WORK ITEM — List all lines of the data that include the string "agent".

------ DATA EXTRACT

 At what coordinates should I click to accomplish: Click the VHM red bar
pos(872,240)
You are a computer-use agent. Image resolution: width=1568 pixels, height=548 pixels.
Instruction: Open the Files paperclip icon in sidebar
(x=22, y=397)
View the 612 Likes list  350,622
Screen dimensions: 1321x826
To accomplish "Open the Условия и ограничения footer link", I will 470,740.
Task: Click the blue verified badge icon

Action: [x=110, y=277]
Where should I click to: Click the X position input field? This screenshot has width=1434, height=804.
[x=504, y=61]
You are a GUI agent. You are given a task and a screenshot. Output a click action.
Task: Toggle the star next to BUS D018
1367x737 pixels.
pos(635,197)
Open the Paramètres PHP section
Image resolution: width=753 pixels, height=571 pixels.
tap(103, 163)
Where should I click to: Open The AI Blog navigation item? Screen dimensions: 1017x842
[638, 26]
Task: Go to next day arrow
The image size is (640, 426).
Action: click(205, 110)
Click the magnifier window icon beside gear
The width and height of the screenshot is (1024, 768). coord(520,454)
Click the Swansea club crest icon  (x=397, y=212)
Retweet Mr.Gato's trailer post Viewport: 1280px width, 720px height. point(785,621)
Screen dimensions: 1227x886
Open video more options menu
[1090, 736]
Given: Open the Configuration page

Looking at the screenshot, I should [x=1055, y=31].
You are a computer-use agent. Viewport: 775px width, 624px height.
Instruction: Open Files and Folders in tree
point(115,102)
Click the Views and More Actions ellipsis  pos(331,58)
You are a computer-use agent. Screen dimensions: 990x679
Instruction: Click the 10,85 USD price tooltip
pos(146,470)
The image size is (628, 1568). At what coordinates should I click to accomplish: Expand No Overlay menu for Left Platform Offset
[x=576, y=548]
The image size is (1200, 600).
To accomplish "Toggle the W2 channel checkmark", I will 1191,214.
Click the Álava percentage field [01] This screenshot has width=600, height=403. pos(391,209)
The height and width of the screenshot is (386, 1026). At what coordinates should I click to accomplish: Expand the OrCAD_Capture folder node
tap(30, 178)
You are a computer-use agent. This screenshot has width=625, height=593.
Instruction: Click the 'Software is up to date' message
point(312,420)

------------

RESPONSE —
You are a computer-use agent. Image resolution: width=1568 pixels, height=548 pixels.
You are a GUI agent. You are given a task and a screenshot. Output a click action.
You are a computer-use agent. Viewport: 775px width, 624px height.
You are a computer-use agent. Screen dimensions: 990x679
You are a computer-use agent. This screenshot has width=625, height=593.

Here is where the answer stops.